There’s a more-than-reasonable chance that “looking into SEO” is on your to-do list. If it is, there’s a far-more-than-likely chance that it’s been there for some time, right?

So how about this: I’ll show you how to get a bird’s eye view of how your website is doing, in terms of both quality and quantity of traffic, from the search engines. And the whole thing will take you less than 90 seconds.

The step by step video will walk you through the whole process in less than three minutes. So four and a half minutes from now, you’ll know a whole lot more about your SEO standing than you do right now. What are you waiting for?

90 second SEO overview – no tools required

 

Charge More

Benedikt Deicke is the best Ruby on Rails freelancer I know. He’s working on a CMS for band websites called StageCMS

The most important business lesson for me this year was to be more confident on pricing. When I started freelancing in April my rate was about 1.5 times what I needed to keep up my life style. I started charging hourly, but quickly learned the downsides of this. I thought having an average rate and billing hourly would help me find clients.
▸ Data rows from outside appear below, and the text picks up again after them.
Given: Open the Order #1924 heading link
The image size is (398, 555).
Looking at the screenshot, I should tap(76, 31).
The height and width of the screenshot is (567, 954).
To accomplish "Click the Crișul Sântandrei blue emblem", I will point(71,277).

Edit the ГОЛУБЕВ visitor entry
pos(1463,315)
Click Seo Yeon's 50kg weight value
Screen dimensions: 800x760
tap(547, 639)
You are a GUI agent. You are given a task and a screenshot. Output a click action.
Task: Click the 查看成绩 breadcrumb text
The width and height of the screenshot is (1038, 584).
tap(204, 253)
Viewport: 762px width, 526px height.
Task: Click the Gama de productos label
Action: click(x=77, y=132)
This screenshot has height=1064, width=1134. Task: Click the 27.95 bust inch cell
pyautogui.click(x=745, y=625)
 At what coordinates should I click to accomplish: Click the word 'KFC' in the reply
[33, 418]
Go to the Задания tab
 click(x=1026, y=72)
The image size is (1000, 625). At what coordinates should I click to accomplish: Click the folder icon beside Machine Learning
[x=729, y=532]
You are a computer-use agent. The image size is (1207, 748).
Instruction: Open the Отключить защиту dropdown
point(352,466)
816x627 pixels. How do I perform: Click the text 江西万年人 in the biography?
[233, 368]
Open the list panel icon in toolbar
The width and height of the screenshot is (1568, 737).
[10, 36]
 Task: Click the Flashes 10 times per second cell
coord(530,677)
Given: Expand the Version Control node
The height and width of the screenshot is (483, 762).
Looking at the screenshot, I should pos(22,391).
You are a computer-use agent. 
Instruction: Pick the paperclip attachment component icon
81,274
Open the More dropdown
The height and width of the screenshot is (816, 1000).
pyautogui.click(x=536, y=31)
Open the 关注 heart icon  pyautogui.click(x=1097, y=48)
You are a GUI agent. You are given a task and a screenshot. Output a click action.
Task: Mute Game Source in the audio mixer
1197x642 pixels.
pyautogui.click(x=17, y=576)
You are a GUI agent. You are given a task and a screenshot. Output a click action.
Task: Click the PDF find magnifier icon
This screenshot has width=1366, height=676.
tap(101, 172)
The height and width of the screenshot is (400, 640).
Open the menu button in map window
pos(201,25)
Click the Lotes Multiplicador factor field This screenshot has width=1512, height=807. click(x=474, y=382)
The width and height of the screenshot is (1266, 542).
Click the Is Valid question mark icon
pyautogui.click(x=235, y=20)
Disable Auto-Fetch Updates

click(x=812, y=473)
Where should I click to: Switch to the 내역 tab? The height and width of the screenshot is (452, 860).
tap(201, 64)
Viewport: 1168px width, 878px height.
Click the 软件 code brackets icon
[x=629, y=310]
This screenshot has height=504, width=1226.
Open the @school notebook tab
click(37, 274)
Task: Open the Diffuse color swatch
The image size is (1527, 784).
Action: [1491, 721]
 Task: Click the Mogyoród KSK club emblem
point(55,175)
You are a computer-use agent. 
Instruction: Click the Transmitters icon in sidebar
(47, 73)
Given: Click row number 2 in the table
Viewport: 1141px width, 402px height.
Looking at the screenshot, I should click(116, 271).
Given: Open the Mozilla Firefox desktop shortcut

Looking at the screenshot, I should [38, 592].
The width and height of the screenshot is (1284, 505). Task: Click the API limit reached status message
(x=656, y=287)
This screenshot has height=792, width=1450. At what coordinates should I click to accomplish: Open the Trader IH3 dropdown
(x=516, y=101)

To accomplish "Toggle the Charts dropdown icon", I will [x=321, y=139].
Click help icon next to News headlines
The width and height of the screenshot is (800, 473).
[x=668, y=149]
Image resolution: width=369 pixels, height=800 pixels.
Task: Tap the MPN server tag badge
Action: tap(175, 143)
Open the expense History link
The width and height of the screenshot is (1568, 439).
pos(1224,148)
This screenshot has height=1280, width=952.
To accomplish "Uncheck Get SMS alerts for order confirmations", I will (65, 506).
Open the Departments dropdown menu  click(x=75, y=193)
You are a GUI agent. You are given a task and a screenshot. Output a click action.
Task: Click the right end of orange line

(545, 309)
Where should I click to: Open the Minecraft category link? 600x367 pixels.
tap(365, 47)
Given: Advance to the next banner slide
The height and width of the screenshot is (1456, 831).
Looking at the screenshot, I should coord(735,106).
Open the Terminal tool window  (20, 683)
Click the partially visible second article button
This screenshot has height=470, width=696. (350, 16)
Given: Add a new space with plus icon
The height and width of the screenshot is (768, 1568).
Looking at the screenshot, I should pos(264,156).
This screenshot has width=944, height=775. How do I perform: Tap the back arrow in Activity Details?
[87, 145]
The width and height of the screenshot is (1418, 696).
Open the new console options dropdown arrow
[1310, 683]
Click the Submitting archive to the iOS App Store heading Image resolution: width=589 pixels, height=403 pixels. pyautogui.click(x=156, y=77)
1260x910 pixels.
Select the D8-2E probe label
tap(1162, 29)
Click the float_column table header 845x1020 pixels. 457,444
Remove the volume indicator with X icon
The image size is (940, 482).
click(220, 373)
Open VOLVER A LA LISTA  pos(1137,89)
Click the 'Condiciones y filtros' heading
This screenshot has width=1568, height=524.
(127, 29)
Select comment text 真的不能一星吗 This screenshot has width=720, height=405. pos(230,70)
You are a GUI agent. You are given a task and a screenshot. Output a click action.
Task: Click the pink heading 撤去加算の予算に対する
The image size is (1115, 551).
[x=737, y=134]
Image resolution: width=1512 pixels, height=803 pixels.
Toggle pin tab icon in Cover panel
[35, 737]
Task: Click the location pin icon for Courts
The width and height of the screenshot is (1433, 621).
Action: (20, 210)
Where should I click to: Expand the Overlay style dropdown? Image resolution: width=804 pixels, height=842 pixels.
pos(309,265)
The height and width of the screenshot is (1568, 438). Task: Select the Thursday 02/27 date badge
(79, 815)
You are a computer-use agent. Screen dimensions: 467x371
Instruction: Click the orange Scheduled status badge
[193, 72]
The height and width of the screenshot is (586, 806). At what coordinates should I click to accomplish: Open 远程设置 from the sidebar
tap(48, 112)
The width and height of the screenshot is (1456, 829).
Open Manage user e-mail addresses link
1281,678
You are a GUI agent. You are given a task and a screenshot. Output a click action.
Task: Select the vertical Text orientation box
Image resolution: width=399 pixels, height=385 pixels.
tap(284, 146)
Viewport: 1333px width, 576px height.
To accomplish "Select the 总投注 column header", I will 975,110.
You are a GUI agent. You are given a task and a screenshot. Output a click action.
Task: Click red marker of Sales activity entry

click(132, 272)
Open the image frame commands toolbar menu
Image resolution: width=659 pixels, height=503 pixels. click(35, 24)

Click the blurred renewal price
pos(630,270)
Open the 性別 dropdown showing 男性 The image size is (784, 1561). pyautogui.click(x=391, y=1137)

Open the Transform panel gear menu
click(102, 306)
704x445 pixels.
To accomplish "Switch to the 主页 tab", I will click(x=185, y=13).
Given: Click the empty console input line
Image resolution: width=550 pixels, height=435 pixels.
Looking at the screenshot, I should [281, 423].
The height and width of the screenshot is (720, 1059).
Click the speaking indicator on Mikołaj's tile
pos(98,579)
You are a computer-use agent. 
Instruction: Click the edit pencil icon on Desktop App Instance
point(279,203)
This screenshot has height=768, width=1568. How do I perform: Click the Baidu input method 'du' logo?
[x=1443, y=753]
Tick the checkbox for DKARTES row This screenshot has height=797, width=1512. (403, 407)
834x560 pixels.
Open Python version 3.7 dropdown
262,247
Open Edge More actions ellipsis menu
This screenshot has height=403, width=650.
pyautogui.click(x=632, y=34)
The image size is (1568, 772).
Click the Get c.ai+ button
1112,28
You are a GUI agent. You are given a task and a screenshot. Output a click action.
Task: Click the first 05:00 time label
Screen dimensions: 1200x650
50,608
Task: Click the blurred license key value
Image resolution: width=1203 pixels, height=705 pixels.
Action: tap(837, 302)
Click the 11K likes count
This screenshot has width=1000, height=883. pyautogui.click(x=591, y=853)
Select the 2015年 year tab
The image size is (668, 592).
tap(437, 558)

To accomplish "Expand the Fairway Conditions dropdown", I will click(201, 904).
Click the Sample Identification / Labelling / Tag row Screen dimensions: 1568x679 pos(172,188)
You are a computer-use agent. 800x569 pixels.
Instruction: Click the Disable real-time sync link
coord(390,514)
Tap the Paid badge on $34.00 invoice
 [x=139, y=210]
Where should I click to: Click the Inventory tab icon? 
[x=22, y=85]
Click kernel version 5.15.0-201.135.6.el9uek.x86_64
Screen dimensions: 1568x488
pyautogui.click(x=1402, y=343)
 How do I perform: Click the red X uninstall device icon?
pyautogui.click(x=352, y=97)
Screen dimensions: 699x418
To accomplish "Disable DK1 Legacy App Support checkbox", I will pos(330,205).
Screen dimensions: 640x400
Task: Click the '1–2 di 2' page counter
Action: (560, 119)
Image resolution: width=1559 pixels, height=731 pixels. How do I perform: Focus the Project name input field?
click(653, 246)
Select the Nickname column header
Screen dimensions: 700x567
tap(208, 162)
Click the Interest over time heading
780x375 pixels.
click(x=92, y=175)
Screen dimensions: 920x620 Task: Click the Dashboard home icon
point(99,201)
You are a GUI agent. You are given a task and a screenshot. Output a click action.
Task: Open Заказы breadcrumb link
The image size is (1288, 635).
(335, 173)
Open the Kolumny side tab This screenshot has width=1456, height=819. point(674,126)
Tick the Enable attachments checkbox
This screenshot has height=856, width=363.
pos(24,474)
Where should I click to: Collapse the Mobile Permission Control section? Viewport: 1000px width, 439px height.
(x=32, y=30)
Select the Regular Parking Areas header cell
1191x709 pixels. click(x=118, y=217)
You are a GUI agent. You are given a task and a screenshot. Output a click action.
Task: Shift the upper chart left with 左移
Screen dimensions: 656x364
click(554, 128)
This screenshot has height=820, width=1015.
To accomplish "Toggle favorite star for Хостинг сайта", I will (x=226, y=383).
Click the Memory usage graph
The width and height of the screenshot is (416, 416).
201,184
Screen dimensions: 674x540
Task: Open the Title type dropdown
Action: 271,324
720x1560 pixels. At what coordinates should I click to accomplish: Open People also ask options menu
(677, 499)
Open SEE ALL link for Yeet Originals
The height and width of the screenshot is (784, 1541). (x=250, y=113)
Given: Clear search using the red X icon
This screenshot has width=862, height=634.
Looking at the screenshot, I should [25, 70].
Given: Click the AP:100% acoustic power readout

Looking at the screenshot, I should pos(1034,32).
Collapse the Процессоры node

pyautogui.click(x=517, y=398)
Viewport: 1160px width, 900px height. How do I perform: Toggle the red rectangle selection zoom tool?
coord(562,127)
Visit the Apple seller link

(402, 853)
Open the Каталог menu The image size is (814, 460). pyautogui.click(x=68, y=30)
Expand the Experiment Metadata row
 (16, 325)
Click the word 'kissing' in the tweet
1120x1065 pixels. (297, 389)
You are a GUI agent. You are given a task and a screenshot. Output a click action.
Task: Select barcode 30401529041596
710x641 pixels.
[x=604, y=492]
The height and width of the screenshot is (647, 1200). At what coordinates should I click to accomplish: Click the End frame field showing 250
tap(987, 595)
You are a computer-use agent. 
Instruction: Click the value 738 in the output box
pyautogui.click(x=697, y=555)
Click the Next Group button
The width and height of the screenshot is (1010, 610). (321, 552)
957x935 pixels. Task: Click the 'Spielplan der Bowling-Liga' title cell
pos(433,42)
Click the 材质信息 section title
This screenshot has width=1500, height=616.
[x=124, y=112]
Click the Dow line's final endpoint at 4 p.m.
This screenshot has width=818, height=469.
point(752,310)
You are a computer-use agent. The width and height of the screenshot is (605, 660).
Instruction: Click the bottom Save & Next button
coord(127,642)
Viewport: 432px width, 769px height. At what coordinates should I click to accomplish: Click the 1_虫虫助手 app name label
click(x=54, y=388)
However, because of this, I was more of just a hired developer, than a valuable consultant to my clients. Additionally, I rarely was able to bill for more than six hours a day. More than once I discussed work related things with my clients during lunch break or in the evening, for which I couldn’t really bill for. As a result I’m going to switch to a daily rate and raise it by about 30%.

 

Connect With Like-Minded People

Christoph Engelhardt writes on this very blog and also works on LinksSpy.com

My most important lesson of 2013 was to get out and meet other like-minded people. Attending MicroConf was a great experience for me and a LOT of good things came out of it (friendships, mastermind groups, podcast interviews, etc)

Go to a conference, go to a meetup group, do something with other [micro|entre]preneurs – and provide some value to the people around you. It will pay back in so many different and unforeseeable ways.